Plus de 5 millions de personnes sont mortes en Pologne pendant la Seconde Guerre mondiale, soit environ un sixième de la population d’avant-guerre, principalement aux mains des forces d’occupation nazies. La Pologne a été libérée du régime nazi par l’Armée rouge en 1944. Toutefois, au début de la guerre, la Pologne fut divisée entre l’Allemagne et l’Union soviétique, en vertu des dispositions réactionnaires du pacte de non-agression Staline-Hitler de 1939. Au cours de cette période initiale de la guerre, la police secrète soviétique NKVD, fidèle à Staline, a perpétré des massacres dans l’est de la Pologne, tels que le massacre de la forêt de Katyn.
En outre, après que Hitler eut lancé sa guerre d’anéantissement contre l’Union soviétique en 1941, les unités SS nazies ont travaillé avec les forces ukrainiennes collaborant avec les nazis, dirigées par Stepan Bandera, qui ont mené une campagne de génocide visant à la fois Juifs et Polonais.
Le PiS, bien qu’il contienne des éléments néofascistes et antisémites, s’est donc senti obligé de protester de façon limitée contre la promotion de Bandera par le régime ukrainien soutenu par l’OTAN. En janvier, lorsque la mémoire de Bandera a été saluée par le parlement ukrainien et le général ukrainien Valerii Zaluzhnyi, le PiS a publié une déclaration euphémiste affirmant que la commémoration de Bandera «devait soulever des objections».

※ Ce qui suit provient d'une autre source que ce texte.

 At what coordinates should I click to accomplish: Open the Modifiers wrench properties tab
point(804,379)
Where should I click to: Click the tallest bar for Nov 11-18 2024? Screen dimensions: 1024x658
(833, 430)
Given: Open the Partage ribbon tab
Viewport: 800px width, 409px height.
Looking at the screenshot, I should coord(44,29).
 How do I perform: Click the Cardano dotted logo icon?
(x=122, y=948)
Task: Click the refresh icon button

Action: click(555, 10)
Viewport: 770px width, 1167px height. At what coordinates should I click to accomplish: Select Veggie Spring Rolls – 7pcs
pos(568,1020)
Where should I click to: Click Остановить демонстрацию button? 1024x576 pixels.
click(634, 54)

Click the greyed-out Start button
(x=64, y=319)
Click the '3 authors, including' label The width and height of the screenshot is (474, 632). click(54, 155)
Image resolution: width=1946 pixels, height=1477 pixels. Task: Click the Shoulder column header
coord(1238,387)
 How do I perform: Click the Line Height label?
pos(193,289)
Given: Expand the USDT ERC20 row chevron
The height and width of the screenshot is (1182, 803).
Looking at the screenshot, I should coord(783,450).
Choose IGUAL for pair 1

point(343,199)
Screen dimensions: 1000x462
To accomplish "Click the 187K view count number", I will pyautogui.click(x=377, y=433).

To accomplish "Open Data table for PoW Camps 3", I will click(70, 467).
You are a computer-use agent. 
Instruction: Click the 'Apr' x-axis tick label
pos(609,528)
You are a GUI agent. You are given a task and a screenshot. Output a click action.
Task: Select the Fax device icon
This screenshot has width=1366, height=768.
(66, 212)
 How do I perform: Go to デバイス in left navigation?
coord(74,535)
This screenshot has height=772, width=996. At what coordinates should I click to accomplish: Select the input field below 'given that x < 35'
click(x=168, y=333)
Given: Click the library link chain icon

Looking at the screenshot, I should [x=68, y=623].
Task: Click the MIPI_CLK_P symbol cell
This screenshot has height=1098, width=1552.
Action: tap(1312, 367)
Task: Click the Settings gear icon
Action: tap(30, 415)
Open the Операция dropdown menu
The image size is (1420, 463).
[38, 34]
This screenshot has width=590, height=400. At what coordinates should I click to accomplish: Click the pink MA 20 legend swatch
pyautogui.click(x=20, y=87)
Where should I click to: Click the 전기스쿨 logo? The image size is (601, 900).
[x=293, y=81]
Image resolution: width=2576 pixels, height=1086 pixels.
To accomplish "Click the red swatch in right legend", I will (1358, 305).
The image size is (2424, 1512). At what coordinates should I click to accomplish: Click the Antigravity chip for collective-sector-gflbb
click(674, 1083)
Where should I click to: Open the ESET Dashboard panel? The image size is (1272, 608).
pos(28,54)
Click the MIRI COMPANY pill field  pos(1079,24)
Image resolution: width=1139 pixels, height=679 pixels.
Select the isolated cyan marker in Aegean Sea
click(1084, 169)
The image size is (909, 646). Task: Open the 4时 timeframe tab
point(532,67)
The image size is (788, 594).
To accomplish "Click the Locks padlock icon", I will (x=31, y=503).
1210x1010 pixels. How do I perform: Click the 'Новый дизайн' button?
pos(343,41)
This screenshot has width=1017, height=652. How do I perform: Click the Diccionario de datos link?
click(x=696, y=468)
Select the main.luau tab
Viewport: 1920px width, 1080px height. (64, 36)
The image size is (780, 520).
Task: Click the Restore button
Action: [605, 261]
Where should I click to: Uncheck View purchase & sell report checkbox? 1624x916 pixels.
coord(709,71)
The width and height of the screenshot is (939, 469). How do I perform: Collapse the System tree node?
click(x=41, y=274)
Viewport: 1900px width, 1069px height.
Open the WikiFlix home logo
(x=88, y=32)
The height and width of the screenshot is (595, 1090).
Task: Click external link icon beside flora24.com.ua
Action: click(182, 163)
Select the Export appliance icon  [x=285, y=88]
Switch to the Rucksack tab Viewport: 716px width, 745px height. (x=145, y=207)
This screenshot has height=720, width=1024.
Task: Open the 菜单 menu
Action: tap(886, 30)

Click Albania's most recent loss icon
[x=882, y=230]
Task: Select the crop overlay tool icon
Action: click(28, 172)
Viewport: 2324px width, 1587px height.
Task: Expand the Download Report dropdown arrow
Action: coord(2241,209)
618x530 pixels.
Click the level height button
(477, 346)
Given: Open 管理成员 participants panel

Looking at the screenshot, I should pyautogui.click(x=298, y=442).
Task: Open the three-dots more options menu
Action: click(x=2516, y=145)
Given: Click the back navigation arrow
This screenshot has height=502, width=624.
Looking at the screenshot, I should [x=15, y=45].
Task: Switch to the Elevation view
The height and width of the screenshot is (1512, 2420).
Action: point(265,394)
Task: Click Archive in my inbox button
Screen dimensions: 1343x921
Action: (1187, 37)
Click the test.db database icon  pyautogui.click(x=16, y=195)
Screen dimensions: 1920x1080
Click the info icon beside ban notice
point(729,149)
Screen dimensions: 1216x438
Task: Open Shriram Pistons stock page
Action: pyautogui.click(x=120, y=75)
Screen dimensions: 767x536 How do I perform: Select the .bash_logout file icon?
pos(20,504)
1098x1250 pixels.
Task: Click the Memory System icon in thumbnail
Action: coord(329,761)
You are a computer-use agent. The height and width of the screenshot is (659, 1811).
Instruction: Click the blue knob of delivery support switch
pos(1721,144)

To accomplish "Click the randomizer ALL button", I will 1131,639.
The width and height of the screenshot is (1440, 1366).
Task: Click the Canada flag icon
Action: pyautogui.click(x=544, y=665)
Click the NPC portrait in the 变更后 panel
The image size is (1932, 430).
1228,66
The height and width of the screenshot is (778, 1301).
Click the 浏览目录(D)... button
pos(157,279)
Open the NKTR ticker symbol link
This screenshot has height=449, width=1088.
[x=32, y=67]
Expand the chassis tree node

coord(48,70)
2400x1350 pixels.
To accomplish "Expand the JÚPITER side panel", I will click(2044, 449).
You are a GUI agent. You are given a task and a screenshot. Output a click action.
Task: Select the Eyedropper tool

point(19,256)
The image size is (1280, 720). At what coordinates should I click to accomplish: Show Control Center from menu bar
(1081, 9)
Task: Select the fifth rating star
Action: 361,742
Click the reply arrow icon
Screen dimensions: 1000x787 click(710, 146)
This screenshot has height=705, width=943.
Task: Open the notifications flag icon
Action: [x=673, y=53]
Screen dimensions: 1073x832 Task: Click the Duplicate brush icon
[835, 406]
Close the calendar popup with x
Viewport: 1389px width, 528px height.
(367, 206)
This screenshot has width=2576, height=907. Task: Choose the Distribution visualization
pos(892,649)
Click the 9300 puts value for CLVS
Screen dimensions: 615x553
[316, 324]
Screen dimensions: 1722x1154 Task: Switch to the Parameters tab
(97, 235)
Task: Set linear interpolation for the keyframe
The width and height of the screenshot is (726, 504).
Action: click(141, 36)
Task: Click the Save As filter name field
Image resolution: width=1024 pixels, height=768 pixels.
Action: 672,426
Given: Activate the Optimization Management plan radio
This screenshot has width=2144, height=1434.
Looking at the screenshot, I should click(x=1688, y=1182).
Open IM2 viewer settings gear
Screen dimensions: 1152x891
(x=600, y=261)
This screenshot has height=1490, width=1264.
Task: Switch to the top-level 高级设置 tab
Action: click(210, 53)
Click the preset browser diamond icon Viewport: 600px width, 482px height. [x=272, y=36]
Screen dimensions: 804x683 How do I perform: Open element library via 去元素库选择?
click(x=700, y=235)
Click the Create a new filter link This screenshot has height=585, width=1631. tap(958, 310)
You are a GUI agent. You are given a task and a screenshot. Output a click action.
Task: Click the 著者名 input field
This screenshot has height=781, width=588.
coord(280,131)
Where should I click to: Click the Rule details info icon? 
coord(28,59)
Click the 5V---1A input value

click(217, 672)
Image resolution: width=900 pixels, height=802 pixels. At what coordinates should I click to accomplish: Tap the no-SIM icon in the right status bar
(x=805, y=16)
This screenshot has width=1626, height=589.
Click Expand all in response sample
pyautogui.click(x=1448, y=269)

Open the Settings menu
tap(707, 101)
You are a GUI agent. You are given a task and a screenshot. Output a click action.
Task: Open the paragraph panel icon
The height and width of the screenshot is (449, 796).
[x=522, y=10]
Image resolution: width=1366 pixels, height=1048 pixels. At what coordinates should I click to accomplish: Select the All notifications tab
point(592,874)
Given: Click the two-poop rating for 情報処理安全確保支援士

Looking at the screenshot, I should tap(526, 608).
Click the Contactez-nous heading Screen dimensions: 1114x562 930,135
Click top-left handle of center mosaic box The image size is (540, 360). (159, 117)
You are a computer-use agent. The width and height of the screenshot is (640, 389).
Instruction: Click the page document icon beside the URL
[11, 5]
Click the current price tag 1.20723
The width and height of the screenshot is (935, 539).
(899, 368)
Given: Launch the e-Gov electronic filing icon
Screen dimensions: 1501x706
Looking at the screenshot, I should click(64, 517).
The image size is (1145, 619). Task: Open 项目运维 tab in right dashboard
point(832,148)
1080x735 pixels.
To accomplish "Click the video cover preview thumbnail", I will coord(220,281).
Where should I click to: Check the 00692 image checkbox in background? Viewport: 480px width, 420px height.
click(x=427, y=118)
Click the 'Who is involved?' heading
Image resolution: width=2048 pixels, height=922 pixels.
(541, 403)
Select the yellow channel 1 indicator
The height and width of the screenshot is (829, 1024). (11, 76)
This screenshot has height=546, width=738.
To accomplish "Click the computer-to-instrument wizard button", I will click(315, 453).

Ces conflits, comme la possibilité que la Pologne envahisse l’Ukraine pour reprendre les terres autour de Lviv, dans l’ouest de l’Ukraine, autrefois contrôlées par la Pologne, sont à la base de la querelle actuelle entre Varsovie et Kiev.
Elles soulignent la faillite historique de l’impérialisme et du stalinisme. La restauration du capitalisme par les régimes staliniens en 1989-1991 a indéniablement conduit à un désastre. Les anciennes républiques soviétiques de Russie et d’Ukraine se livrent une guerre fratricide attisée par les puissances impérialistes de l’OTAN. Les partis issus de la restauration du capitalisme par le stalinisme polonais en 1989 sont soit des partisans ouverts de la guerre avec la Russie, soit des partisans d’extrême droite du réarmement de la Pologne, une politique qui ne fait que préparer le terrain à un affrontement encore plus sanglant entre l’OTAN et la Russie.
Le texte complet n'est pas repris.